Reasons for Delays in XRP Adoption by Banks

According to XRP Investing, the main reason for the delays lies in profit protection rather than fear or uncertainty about the technology. Banks profit significantly from existing mechanisms like SWIFT and Nostro accounts, and XRP's model threatens these earnings by eliminating intermediaries.

Distraction Tactics and Regional Shifts in Adoption

The expert also mentions tactics used to divert attention from XRP's growing potential, such as the public promotion of stablecoins and SWIFT upgrades. While these initiatives may appear progressive, their limited execution suggests a strategy to slow down the adoption of XRP. Meanwhile, banks in Asia, especially in Japan, have begun to incorporate Ripple technology into their payment algorithms, indicating a shift towards more open innovation regions.

Prospects for Ripple Technology Adoption

Now that the SEC lawsuit against Ripple is over, regulatory clarity is improving, lowering entry barriers for institutions. However, banks remain cautious as they seek to sustain profits while transitioning to blockchain-based systems.

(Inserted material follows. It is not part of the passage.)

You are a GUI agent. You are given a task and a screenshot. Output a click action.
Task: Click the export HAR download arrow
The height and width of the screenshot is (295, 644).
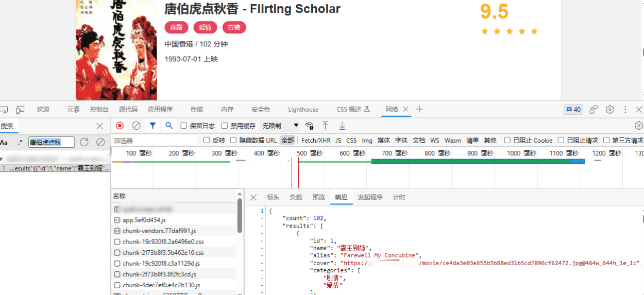(x=342, y=126)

XRP is becoming an obvious alternative to the traditional banking system, offering faster and cheaper transaction services, but slow adoption continues to raise concerns as banks defend their old profit models.

The consolidation and advancement of technologies like Ripple XRP take time, especially in the face of old profit models. However, with improved regulatory frameworks and the activation of regional players, banks may be compelled to adapt more quickly to new systems.